##### PASSAGE
On Sat, Oct 26, 2013 at 6:23 AM, Junio C Hamano <gitster@pobox.com> wrote:
> * kb/fast-hashmap (2013-10-22) 12 commits
>  - remove old hash.[ch] implementation
>  - read-cache.c: fix memory leaks caused by removed cache entries
>  - name-hash.c: remove cache entries instead of marking them CE_UNHASHED
>  - name-hash.c: use new hash map implementation for cache entries
>  - name-hash.c: remove unreferenced directory entries
>  - name-hash.c: use new hash map implementation for directories
>  - diffcore-rename.c: use new hash map implementation
>  - diffcore-rename.c: simplify finding exact renames
>  - diffcore-rename.c: move code around to prepare for the next patch
>  - buitin/describe.c: use new hash map implementation
>  - add a hashtable implementation that supports O(1) removal
>  - submodule: don't access the .gitmodules cache entry after removing it
>
>  Improvements to our hash table to get it to meet the needs of the
>  msysgit fscache project, with some nice performance improvements.
>
>  The preparatory clean-up to submodule from Jens is at the bottom. I
>  also squashed in a fix-up by Karsten found at $gmane/236468 (please
>  double-check the result).

jk/pack-bitmap adds khash.h, which from a first glance looks like yet
another hash table implementation. I was just wondering if kb's new
hash tables can cover the need of pack-bitmap.c too so we can remove
khash.h later..
-- 
Duy

^ permalink raw reply	[flat|nested] 9+ messages in thread

* Re: What's cooking in git.git (Oct 2013, #06; Fri, 25)
  2013-10-26 10:30 ` Duy Nguyen
@ 2013-10-28 15:48   ` Junio C Hamano
  2013-10-28 16:16     ` Vicent Martí
  0 siblings, 1 reply; 9+ messages in thread
From: Junio C Hamano @ 2013-10-28 15:48 UTC (permalink / raw)
  To: Duy Nguyen; +Cc: Karsten Blees, Git Mailing List, Jeff King

Duy Nguyen <pclouds@gmail.com> writes:

> On Sat, Oct 26, 2013 at 6:23 AM, Junio C Hamano <gitster@pobox.com> wrote:
>> * kb/fast-hashmap (2013-10-22) 12 commits
>>  - remove old hash.[ch] implementation
>>  - read-cache.c: fix memory leaks caused by removed cache entries
>>  - name-hash.c: remove cache entries instead of marking them CE_UNHASHED
>>  - name-hash.c: use new hash map implementation for cache entries
>>  - name-hash.c: remove unreferenced directory entries
>>  - name-hash.c: use new hash map implementation for directories
>>  - diffcore-rename.c: use new hash map implementation
>>  - diffcore-rename.c: simplify finding exact renames
>>  - diffcore-rename.c: move code around to prepare for the next patch
>>  - buitin/describe.c: use new hash map implementation
>>  - add a hashtable implementation that supports O(1) removal
>>  - submodule: don't access the .gitmodules cache entry after removing it
>>
>>  Improvements to our hash table to get it to meet the needs of the
>>  msysgit fscache project, with some nice performance improvements.
##########
• _BRIEF 1_: List each distinct file name ending in ".c" that appears in the mailing-list thread, one per line.
• _BRIEF 2_: In the rows, turn the lines from the one containing "You are a GUI" through the one containing "pyautogui.click(x=490, y=90)", both included, into a numbered list, leaving out any blank lines.
The rows below have no connection to the mailing-list thread above.
##### EXTRACTED INFORMATION
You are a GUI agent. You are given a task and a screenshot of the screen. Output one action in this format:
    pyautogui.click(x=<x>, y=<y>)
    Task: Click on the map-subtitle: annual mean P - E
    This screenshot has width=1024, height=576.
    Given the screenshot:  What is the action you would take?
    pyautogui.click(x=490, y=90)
##########
##### EXTRACTED INFORMATION
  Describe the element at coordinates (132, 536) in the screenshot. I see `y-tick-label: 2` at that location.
##########
• _ANSWER BOX 1_:
read-cache.c
name-hash.c
diffcore-rename.c
buitin/describe.c
pack-bitmap.c

• _ANSWER BOX 2_:
1. You are a GUI agent. You are given a task and a screenshot of the screen. Output one action in this format:
2.     pyautogui.click(x=<x>, y=<y>)
3.     Task: Click on the map-subtitle: annual mean P - E
4.     This screenshot has width=1024, height=576.
5.     Given the screenshot:  What is the action you would take?
6.     pyautogui.click(x=490, y=90)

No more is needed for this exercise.